Meski berbagai anomali muncul di pelupuk mata, namun seakan manusia bungkam atas berbagai persoalan yang dihadapi publik, bahkan tak berani bersuara kritis memperjuangkan nasib keumatan. Apakah hal ini menandai kuatnya otoritarianisme dan feodalisme di kalangan kaum intelektual, atau hilangnya kadar kualitas diri sebagai penyuluh peradaban. Mungkinkah kualitas diri mengalami pergeseran standard, atau standar idealisme yang perlu dirubah untuk menjawab dominasi anomali yang serba kuat nan membingungkan.
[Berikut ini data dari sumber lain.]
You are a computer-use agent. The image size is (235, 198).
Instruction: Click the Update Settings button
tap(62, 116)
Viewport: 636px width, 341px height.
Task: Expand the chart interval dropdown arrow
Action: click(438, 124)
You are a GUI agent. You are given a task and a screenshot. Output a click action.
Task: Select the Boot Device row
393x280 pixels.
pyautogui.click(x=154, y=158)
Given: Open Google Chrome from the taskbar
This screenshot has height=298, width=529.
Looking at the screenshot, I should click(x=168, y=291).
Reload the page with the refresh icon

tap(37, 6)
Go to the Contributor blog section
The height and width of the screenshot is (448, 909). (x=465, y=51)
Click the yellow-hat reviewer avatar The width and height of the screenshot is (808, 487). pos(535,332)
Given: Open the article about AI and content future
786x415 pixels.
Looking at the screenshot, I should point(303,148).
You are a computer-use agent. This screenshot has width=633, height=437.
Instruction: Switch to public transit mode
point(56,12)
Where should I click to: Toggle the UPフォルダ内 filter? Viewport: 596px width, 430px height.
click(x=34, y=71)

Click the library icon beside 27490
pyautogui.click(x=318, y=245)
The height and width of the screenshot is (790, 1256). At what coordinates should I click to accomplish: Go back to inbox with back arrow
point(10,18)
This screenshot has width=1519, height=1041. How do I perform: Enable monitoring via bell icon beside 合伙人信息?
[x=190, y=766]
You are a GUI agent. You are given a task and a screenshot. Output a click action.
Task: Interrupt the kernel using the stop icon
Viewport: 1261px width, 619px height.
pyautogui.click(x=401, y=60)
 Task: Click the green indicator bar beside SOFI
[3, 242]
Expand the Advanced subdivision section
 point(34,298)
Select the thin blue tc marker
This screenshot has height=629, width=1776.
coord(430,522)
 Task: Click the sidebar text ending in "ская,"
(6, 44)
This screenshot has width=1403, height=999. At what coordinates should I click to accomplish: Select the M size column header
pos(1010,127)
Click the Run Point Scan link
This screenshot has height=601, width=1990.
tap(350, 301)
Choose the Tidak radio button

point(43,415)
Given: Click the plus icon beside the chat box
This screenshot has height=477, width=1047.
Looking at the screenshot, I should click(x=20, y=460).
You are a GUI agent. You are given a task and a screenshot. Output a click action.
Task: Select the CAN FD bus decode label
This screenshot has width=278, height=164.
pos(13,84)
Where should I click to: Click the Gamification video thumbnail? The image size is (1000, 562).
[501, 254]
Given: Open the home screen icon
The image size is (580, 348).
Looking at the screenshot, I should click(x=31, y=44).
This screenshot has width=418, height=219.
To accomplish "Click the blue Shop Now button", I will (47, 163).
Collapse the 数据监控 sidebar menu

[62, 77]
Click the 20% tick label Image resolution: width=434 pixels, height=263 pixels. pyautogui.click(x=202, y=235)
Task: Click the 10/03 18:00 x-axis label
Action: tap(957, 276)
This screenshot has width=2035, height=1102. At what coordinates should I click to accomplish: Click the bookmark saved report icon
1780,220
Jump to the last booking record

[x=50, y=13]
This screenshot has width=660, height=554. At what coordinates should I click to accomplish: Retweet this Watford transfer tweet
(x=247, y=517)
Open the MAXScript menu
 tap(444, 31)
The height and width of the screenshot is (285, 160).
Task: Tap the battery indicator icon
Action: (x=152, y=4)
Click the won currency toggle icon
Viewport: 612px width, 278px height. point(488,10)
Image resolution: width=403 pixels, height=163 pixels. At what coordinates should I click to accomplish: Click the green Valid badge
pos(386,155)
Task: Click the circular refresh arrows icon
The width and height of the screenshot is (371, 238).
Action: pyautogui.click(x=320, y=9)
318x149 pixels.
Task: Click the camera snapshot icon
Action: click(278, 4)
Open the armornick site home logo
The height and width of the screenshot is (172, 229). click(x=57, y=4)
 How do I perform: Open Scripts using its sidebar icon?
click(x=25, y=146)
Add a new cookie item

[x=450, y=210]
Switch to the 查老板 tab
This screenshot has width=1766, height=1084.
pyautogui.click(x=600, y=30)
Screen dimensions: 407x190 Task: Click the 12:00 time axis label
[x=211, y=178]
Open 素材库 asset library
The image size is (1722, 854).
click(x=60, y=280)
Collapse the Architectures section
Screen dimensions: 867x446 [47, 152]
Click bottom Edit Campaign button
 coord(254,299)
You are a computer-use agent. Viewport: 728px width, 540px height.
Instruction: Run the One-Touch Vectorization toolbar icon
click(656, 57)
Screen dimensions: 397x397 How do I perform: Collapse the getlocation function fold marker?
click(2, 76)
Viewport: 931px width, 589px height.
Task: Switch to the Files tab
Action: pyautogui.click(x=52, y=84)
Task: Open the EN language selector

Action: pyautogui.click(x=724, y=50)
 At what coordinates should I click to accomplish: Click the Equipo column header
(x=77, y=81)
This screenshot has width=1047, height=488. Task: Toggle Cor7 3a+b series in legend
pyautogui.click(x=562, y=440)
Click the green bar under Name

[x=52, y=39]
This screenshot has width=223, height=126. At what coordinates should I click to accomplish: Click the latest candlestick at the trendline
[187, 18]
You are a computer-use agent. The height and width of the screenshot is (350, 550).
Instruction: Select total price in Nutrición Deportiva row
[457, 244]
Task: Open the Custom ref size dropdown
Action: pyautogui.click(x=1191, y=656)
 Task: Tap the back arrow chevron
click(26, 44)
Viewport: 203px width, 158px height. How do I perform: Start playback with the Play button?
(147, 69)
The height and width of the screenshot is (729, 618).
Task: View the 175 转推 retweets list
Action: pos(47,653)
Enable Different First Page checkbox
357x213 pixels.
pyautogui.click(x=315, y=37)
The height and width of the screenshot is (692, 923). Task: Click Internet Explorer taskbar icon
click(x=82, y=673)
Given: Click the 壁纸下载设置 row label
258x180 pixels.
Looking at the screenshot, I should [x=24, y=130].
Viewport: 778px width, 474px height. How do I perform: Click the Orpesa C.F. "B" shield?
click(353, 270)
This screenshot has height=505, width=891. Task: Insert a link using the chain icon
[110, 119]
Ada beberapa indikasi anomali yang terjadi, namun sepi tanpa reaksi. Di antaranya: Pertama, kualitas keilmuan ditandai oleh jurnal internasional bereputasi. Apakah telah dilakukan uji kompetensi dan penelitian ilmiah bahwa akurasi jurnal internasional bereputasi mampu menjadi acuan tunggal kualitas keilmuan. Sejauhmana kontinuitas penulisan yang dilakukan lima tahun terakhir dan seberapa banyak ide atau karyanya dijadikan rujukan bagi pengembangan keilmuan anak bangsa. Apakah tulisan yang mampir di jurnal ilmiah berkorelasi dengan kualitas keilmuan atau sejauhmana jurnal hadir "tanpa pamrih" dan bebas pendekatan "jalan lain".
Hampir semua pertanyaan tersebut belum mampu dijawab secara ilmiah oleh standar yang konon menjadi indikator utama keilmiahan. Namun, eksistensinya menjadi syarat utama acuan keilmuan seseorang seakan tak bisa dibendung. Penentu kebijakan bergeming. Sungguh membingungkan. Seyogyanya, eksistensi jurnal internasional bereputasi bukan menjadi standar tunggal. Bila hal ini terjadi, akan muncul sisi dominasi tunggal yang merugikan. Sebab, secara sadar tak semua penulis memiliki kontinuitas pada jurnal setara. Akibatnya, eksistensi jurnal sebatas "penyelesaian syarat", bukan pengembangan keilmuan yang seyogyanya perlu dilakukan.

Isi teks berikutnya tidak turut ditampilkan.